We’re 37km from the next place

… ‘and we’ve just passed somewhere’. These lines were quoted today by Bruce (uncle) and Colin who were navigating the LOOONNNG journey from Tha Phon to NongKhai. The trip to the Laos border took 7-8 hours squished in the 4WD but not lacking entertaiment.

Our challenges included:

The usual squat toilets

Dodging 100’s of chooks on the road at every village

Dodging dogs on the road everywhere… including in the middle of no-where

Dodging other drivers, Tuk Tuks, bikes and children

Our trip entertainment consisted of sad jokes and stories, interpersed with the odd elephant hunt. Some of us insisted they saw elephants in a river.
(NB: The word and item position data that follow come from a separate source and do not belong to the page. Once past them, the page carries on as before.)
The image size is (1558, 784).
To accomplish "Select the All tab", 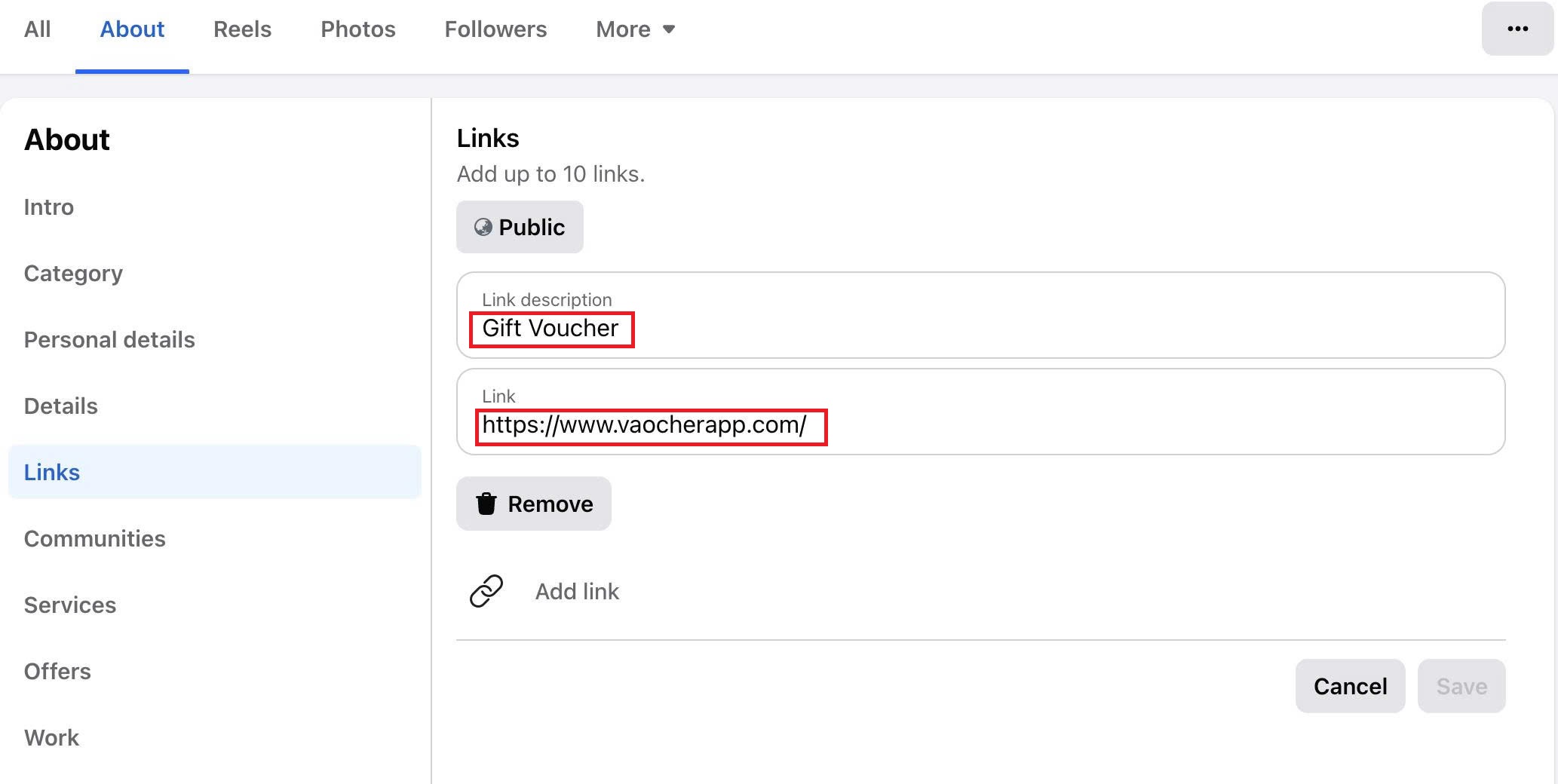I will point(38,29).
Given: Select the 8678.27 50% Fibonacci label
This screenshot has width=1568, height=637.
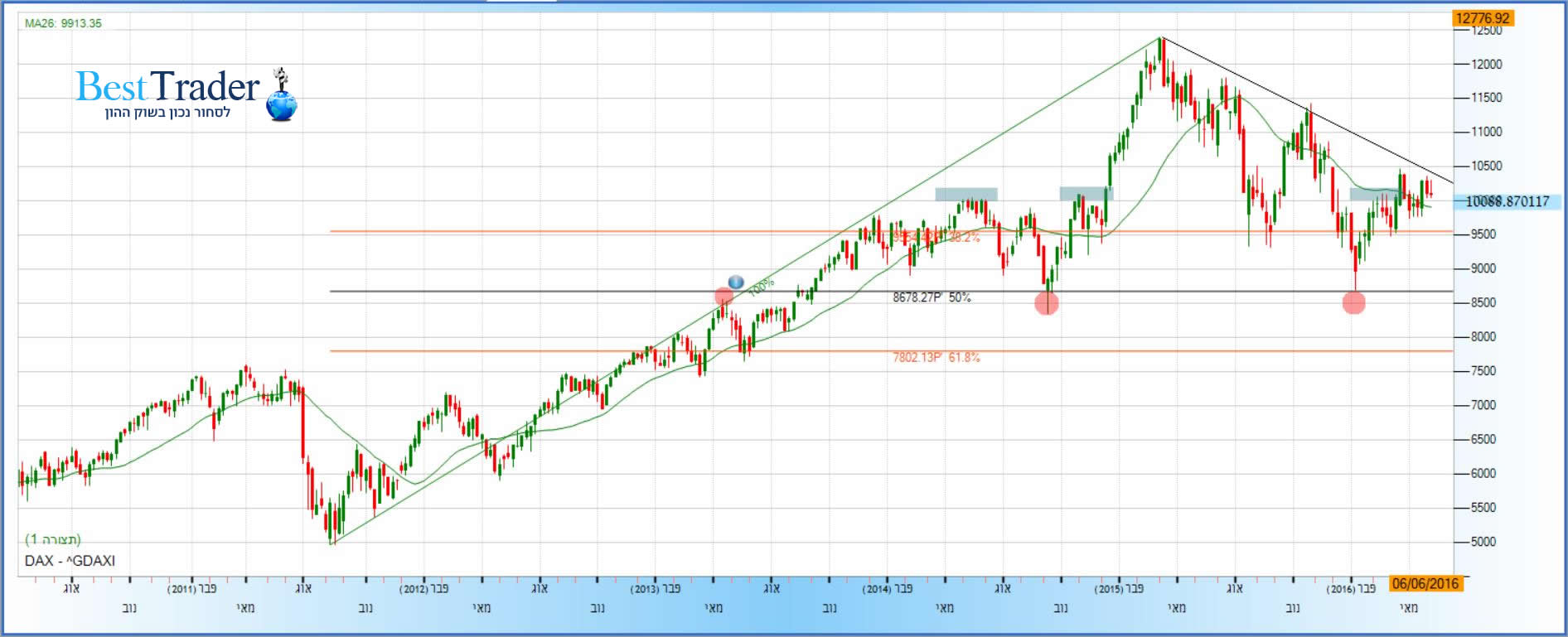Looking at the screenshot, I should point(931,297).
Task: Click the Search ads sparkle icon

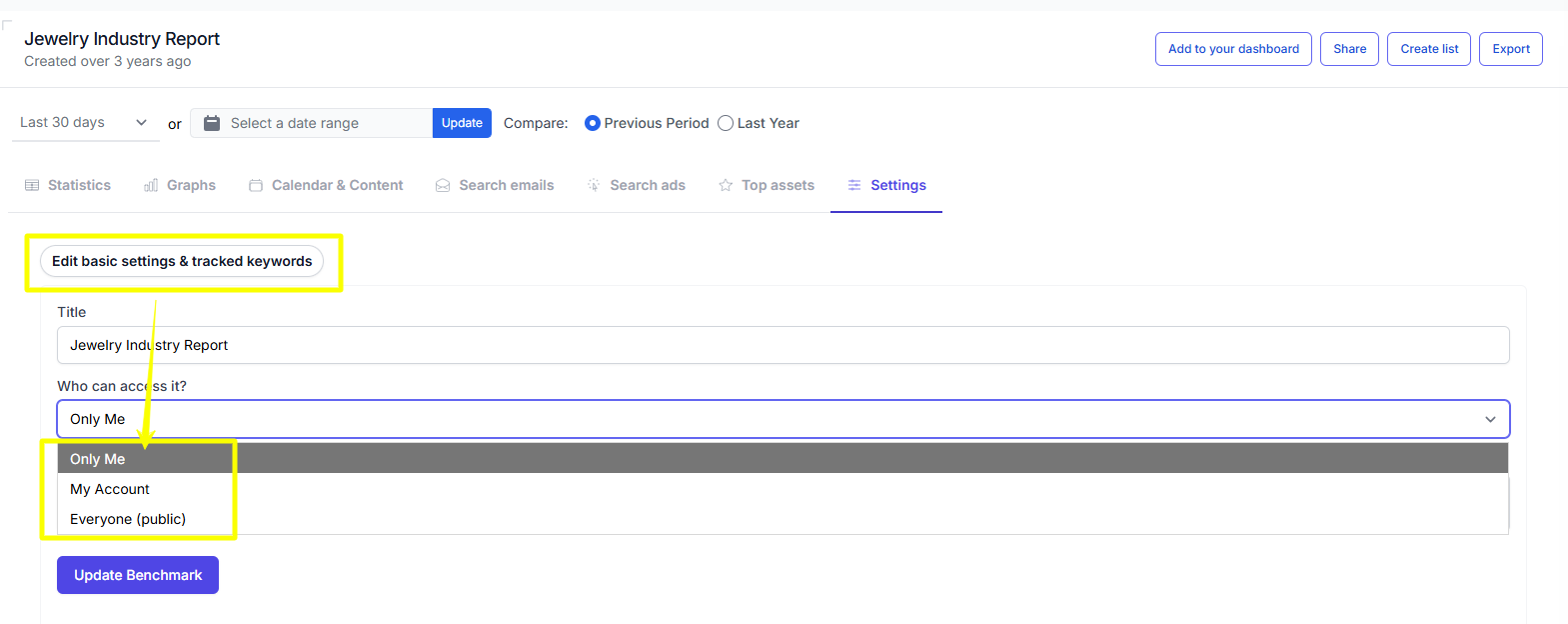Action: 594,185
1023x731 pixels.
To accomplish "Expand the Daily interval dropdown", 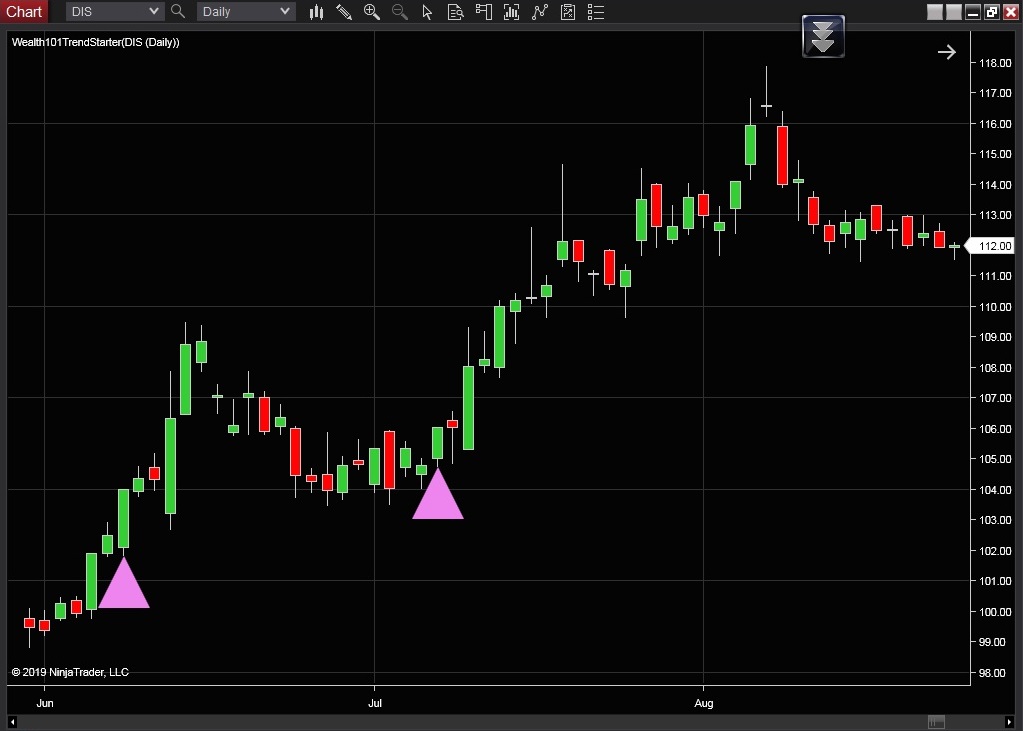I will (285, 12).
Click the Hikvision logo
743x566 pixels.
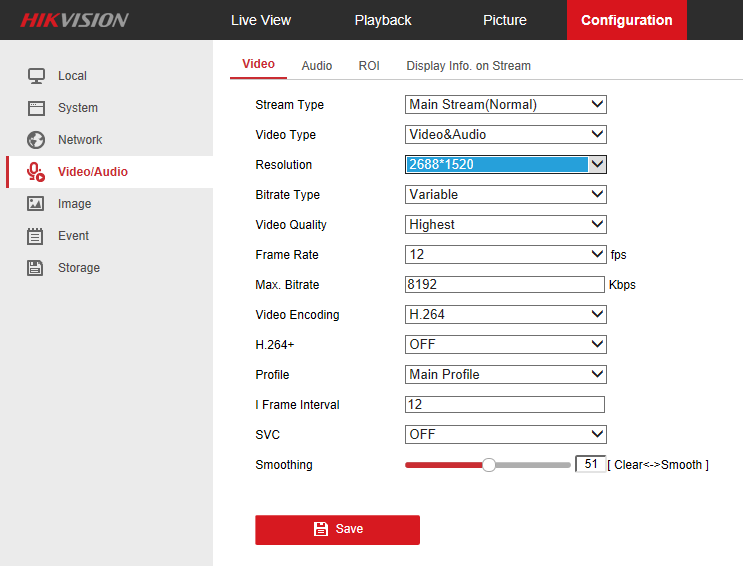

Peter (uncle) took the trouble of turning back and crawling slowly along the river bank while we argued about whether they were rocks or elephants. Since they weren’t moving we decided they were either dead or, in fact, rocks.

On our arrival to NangKhai we discovered an enormous ‘Hilton’ like motel. In awe of it’s size, we thought we had better send Eiam in to find out how much it would cost to stay. $40Aus, including breakfast!

For tea we spent a hysterical evening in a restaurant which had run out of almost everything we ordered and charged us 10 Baht  per hour more for using the room with aircon. Luckily, they redeemed themselves by cooking a gorgeous meal. During our walk along the river afterwards, in the dark, guess what we discovered? An elephant (which wasn’t a rock)!

The photos are only my iphone ones for now as I have no way of uploading my camera ones and I suspect the internet wouldn’t cope with it anyhow! For $1 per hour I shouldn’t complain.

Today we leave for Laos for the day (I think). I can’t remember where we are going so I’m just going with the flow. My itinerary is back at Tha Phon (Peter’s house).

Bangkok to Tha Phon

All 8 of us piled into a 4WD and took off for Tha Phon, which should have been a 4 hour drive but ended up 5 or 6 due to a 5 car pile up on the road and 3 stops along the way (4 including the supermarket  at Petchabun). The squish in the car made for very cozy conversation and poor Peter (uncle) had to listen to our ‘are we there yet?’ pleas along the way.
To our amusement, the Tesco supermarket in Petchabun had everything under the sun you could ever want. We thought we were off to the country and all civilisation  would be gone!
Tha Phon is a little village with about 3,000 people in it. My uncles house is the recently built’mansion’ of the village. Each of us couples had  an enormous room each with queen size bed, ensuite and air-con. We got the best one because we are the favourites (!) It had a balcony looking over the mountains. The house is stunning and so is the area we are in.
Ahhh, the serenity!
For the equivent of $15Aus we got takeaway from the restaurant, enough to feed all 8 of us!
After a visit from some pommy characters (friends of Peter and Eiams) and another dose of Thai beer to cool us down, we took off to bed and woke to the sun shining on the mountains.